BEGIN DATA EXTRACTS

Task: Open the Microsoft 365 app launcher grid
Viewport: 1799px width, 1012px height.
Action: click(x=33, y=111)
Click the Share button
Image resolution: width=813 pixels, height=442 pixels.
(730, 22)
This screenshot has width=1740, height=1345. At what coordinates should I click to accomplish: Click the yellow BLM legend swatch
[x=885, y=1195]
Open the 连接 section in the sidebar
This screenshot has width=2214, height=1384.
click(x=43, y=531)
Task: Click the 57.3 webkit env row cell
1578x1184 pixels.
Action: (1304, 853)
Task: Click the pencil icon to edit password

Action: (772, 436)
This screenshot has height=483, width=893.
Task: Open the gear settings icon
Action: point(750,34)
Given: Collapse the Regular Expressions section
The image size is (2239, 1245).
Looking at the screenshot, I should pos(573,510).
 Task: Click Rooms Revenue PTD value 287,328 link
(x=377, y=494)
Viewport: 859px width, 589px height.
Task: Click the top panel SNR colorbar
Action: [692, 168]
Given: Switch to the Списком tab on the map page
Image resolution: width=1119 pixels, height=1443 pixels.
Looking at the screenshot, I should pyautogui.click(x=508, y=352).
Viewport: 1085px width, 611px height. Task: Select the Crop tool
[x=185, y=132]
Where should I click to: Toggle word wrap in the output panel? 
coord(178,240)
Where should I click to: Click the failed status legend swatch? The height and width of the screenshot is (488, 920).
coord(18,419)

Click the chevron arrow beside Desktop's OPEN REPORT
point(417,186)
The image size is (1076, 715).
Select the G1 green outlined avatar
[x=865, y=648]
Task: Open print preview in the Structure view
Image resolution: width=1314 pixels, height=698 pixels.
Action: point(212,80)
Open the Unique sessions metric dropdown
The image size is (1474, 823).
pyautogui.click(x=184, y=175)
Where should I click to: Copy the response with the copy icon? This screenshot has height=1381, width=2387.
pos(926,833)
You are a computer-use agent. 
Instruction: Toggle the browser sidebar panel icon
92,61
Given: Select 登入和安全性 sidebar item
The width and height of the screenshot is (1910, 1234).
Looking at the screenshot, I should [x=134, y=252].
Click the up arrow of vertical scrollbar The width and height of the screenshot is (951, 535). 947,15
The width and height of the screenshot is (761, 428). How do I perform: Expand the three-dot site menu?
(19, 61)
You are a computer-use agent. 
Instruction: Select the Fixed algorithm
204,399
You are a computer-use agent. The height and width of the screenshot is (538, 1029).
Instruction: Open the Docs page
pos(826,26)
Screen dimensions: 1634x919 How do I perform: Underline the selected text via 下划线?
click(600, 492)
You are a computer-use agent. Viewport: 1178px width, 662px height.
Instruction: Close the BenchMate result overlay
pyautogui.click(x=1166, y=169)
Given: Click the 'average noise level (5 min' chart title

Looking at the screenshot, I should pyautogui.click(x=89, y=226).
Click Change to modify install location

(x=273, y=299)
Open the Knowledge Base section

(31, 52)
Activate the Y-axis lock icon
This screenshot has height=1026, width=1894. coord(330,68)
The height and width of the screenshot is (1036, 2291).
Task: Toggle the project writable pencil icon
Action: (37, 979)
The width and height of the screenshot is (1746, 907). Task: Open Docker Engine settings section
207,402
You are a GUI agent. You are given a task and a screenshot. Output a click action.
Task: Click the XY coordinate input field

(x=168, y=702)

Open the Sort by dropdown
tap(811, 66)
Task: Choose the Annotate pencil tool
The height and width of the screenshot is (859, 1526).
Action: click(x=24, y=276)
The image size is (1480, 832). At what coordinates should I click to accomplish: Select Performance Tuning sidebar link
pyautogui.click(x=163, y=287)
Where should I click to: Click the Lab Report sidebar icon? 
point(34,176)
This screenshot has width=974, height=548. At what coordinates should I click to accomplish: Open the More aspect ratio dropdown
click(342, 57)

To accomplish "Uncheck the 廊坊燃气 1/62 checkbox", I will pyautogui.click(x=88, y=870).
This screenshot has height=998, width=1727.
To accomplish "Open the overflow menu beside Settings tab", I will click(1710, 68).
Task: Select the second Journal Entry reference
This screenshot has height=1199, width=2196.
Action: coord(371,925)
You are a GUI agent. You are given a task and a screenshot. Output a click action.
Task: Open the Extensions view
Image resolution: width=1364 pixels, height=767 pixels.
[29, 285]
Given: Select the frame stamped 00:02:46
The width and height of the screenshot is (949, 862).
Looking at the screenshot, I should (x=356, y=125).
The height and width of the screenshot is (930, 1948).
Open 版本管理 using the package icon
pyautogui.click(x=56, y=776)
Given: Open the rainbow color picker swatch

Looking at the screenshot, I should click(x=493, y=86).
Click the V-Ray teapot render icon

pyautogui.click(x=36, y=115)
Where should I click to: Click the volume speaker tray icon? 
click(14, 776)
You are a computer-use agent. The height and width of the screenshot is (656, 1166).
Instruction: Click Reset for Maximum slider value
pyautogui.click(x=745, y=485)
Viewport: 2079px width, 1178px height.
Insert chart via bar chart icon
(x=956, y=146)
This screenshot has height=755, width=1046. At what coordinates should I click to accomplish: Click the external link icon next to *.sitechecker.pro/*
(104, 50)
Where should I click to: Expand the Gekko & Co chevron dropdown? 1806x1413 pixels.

END DATA EXTRACTS

WHAT THE TASK ASKS. Give back the listing exactly.

EXERCISE OUTPUT.
Task: Open the Microsoft 365 app launcher grid
Viewport: 1799px width, 1012px height.
Action: click(x=33, y=111)
Click the Share button
Image resolution: width=813 pixels, height=442 pixels.
(730, 22)
This screenshot has width=1740, height=1345. At what coordinates should I click to accomplish: Click the yellow BLM legend swatch
[x=885, y=1195]
Open the 连接 section in the sidebar
This screenshot has width=2214, height=1384.
click(x=43, y=531)
Task: Click the 57.3 webkit env row cell
1578x1184 pixels.
Action: (1304, 853)
Task: Click the pencil icon to edit password

Action: (772, 436)
This screenshot has height=483, width=893.
Task: Open the gear settings icon
Action: point(750,34)
Given: Collapse the Regular Expressions section
The image size is (2239, 1245).
Looking at the screenshot, I should pos(573,510).
 Task: Click Rooms Revenue PTD value 287,328 link
(x=377, y=494)
Viewport: 859px width, 589px height.
Task: Click the top panel SNR colorbar
Action: [692, 168]
Given: Switch to the Списком tab on the map page
Image resolution: width=1119 pixels, height=1443 pixels.
Looking at the screenshot, I should pyautogui.click(x=508, y=352).
Viewport: 1085px width, 611px height. Task: Select the Crop tool
[x=185, y=132]
Where should I click to: Toggle word wrap in the output panel? 
coord(178,240)
Where should I click to: Click the failed status legend swatch? The height and width of the screenshot is (488, 920).
coord(18,419)

Click the chevron arrow beside Desktop's OPEN REPORT
point(417,186)
The image size is (1076, 715).
Select the G1 green outlined avatar
[x=865, y=648]
Task: Open print preview in the Structure view
Image resolution: width=1314 pixels, height=698 pixels.
Action: point(212,80)
Open the Unique sessions metric dropdown
The image size is (1474, 823).
pyautogui.click(x=184, y=175)
Where should I click to: Copy the response with the copy icon? This screenshot has height=1381, width=2387.
pos(926,833)
You are a computer-use agent. 
Instruction: Toggle the browser sidebar panel icon
92,61
Given: Select 登入和安全性 sidebar item
The width and height of the screenshot is (1910, 1234).
Looking at the screenshot, I should [x=134, y=252].
Click the up arrow of vertical scrollbar The width and height of the screenshot is (951, 535). 947,15
The width and height of the screenshot is (761, 428). How do I perform: Expand the three-dot site menu?
(19, 61)
You are a computer-use agent. 
Instruction: Select the Fixed algorithm
204,399
You are a computer-use agent. The height and width of the screenshot is (538, 1029).
Instruction: Open the Docs page
pos(826,26)
Screen dimensions: 1634x919 How do I perform: Underline the selected text via 下划线?
click(600, 492)
You are a computer-use agent. Viewport: 1178px width, 662px height.
Instruction: Close the BenchMate result overlay
pyautogui.click(x=1166, y=169)
Given: Click the 'average noise level (5 min' chart title

Looking at the screenshot, I should pyautogui.click(x=89, y=226).
Click Change to modify install location

(x=273, y=299)
Open the Knowledge Base section

(31, 52)
Activate the Y-axis lock icon
This screenshot has height=1026, width=1894. coord(330,68)
The height and width of the screenshot is (1036, 2291).
Task: Toggle the project writable pencil icon
Action: (37, 979)
The width and height of the screenshot is (1746, 907). Task: Open Docker Engine settings section
207,402
You are a GUI agent. You are given a task and a screenshot. Output a click action.
Task: Click the XY coordinate input field

(x=168, y=702)

Open the Sort by dropdown
tap(811, 66)
Task: Choose the Annotate pencil tool
The height and width of the screenshot is (859, 1526).
Action: click(x=24, y=276)
The image size is (1480, 832). At what coordinates should I click to accomplish: Select Performance Tuning sidebar link
pyautogui.click(x=163, y=287)
Where should I click to: Click the Lab Report sidebar icon? 
point(34,176)
This screenshot has width=974, height=548. At what coordinates should I click to accomplish: Open the More aspect ratio dropdown
click(342, 57)

To accomplish "Uncheck the 廊坊燃气 1/62 checkbox", I will pyautogui.click(x=88, y=870).
This screenshot has height=998, width=1727.
To accomplish "Open the overflow menu beside Settings tab", I will click(1710, 68).
Task: Select the second Journal Entry reference
This screenshot has height=1199, width=2196.
Action: coord(371,925)
You are a GUI agent. You are given a task and a screenshot. Output a click action.
Task: Open the Extensions view
Image resolution: width=1364 pixels, height=767 pixels.
[29, 285]
Given: Select the frame stamped 00:02:46
The width and height of the screenshot is (949, 862).
Looking at the screenshot, I should (x=356, y=125).
The height and width of the screenshot is (930, 1948).
Open 版本管理 using the package icon
pyautogui.click(x=56, y=776)
Given: Open the rainbow color picker swatch

Looking at the screenshot, I should click(x=493, y=86).
Click the V-Ray teapot render icon

pyautogui.click(x=36, y=115)
Where should I click to: Click the volume speaker tray icon? 
click(14, 776)
You are a computer-use agent. The height and width of the screenshot is (656, 1166).
Instruction: Click Reset for Maximum slider value
pyautogui.click(x=745, y=485)
Viewport: 2079px width, 1178px height.
Insert chart via bar chart icon
(x=956, y=146)
This screenshot has height=755, width=1046. At what coordinates should I click to accomplish: Click the external link icon next to *.sitechecker.pro/*
(104, 50)
Where should I click to: Expand the Gekko & Co chevron dropdown? 1806x1413 pixels.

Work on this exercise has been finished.